The share price hit a 52-week low on July 18, after news broke of lead-sheathed cables in AT&T's telecommunications network, stirring up concerns about the potential liability this could create for the company.

Since the stock remains not far from its 52-week low at the time of this writing, does it make sense to buy AT&T shares? After all, the price has fallen despite the broader stock market's recovery from the recent bear market.

To answer that question, you have to weigh whether AT&T makes sense as a long-term income investment. From that perspective, let's take a look at where AT&T stands today.

Factors affecting AT&T's stock price

The lead-sheathed cables in part of AT&T's network may not be cause for concern. According to CEO John Stankey, independent experts "have given us no reason to believe these cables pose a public health risk." But even so, AT&T is working with the U.S. Environmental Protection Agency to resolve the issue.

Facts about the extent of the lead problem, such as cleanup costs, are lacking right now. So an investment decision should be based on the company's performance. One key consideration is AT&T's free cash flow (FCF), which is indicative of the company's ability to fund its dividend.

In the first quarter, AT&T reported $1 billion in FCF. This result contributed to the company's share price decline, since the amount was substantially less than the $2.8 billion generated in Q1 2022.

But that story changed substantially in the second quarter, as AT&T generated $4.2 billion in FCF compared to $1.4 billion in the prior year. As a result, the first half's FCF stood at a much-improved $5.2 billion compared to 2022's $4.2 billion.

The company also expects full-year FCF to reach at least $16 billion, thanks in part to lower capital expenditures. This would be a significant increase from 2022's $14.1 billion.

Other considerations before deciding on AT&T stock

Another factor in AT&T's favor is its position as the largest U.S. telecom company based on wireless subscriptions, commanding a 46% market share compared to second-place Verizon's 29%.

AT&T successfully grew postpaid mobile phone subscribers, the telecom industry's most valuable customer segment, over the years since Stankey became CEO in the summer of 2020. He took total postpaid mobile subscribers from 74.9 million in Q2 2020 to 85.8 million this year, an impressive run of 12 consecutive quarters of customer growth.

Subscriber growth helped AT&T increase first-half revenue this year, rising to $60.1 billion from $59.4 billion in the prior year.
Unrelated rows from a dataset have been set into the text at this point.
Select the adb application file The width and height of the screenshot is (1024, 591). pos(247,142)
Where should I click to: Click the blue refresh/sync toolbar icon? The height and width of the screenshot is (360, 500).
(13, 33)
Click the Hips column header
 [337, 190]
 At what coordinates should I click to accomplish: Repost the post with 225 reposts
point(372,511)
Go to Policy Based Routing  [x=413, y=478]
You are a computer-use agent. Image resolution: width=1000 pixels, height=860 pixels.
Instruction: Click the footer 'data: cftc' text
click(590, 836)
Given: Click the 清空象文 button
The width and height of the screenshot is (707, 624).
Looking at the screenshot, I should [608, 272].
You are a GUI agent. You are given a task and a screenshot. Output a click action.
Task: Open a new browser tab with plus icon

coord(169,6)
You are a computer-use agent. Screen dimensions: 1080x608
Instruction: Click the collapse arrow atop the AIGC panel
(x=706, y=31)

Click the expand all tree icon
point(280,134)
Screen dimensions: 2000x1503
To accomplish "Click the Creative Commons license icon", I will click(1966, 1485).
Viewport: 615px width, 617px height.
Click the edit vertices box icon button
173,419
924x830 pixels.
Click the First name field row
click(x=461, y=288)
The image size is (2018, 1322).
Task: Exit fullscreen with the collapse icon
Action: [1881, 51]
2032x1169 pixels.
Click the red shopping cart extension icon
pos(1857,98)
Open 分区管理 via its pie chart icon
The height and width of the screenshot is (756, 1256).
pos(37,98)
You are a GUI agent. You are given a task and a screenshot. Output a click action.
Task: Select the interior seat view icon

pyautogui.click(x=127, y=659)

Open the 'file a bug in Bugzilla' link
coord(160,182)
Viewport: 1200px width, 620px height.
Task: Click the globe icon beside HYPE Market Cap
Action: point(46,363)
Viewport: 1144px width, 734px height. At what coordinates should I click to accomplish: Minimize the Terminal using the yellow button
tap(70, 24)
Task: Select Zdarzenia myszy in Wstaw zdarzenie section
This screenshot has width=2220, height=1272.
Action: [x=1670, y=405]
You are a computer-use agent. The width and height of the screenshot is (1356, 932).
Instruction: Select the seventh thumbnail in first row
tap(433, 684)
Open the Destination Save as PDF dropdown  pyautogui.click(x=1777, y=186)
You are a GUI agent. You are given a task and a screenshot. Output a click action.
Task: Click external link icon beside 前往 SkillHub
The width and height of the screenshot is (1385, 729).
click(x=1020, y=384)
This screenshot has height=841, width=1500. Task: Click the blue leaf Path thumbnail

Mobile revenue accounted for $40.9 billion of that total.

Despite the successes, one concerning factor is AT&T's massive debt load. The company's net debt stood at $132 billion at the end of Q2. Implementing a 5G network is not cheap. AT&T spent $35 billion over the past three years just to acquire the spectrum needed for its wireless network.

The company is working to reduce its debt while remaining committed to the dividend. AT&T is devoting a portion of its FCF toward debt reduction after paying dividends with the goal of achieving a net debt-to-adjusted EBITDA ratio in the range of 3x by the end of this year, and 2.5x by the first half of 2025.

To buy or not to buy AT&T shares

Along with its focus on debt reduction, AT&T eliminated $6 billion in costs under Stankey's tenure, and committed to cutting another $2 billion over the next three years. This cost reduction further strengthens AT&T's financial health, and improves the company's appeal as an income investment since reduced costs increase the likelihood AT&T can sustain its dividend.

AT&T's FCF situation is looking healthy, and poised to improve over the next few years thanks to cost cutting. The company's consistent trend of customer growth and market-leading share of wireless subscriptions are additional strengths.

Combined with a commitment to both the dividend and to debt reduction, AT&T's dividend looks secure. These factors make AT&T a worthwhile income investment.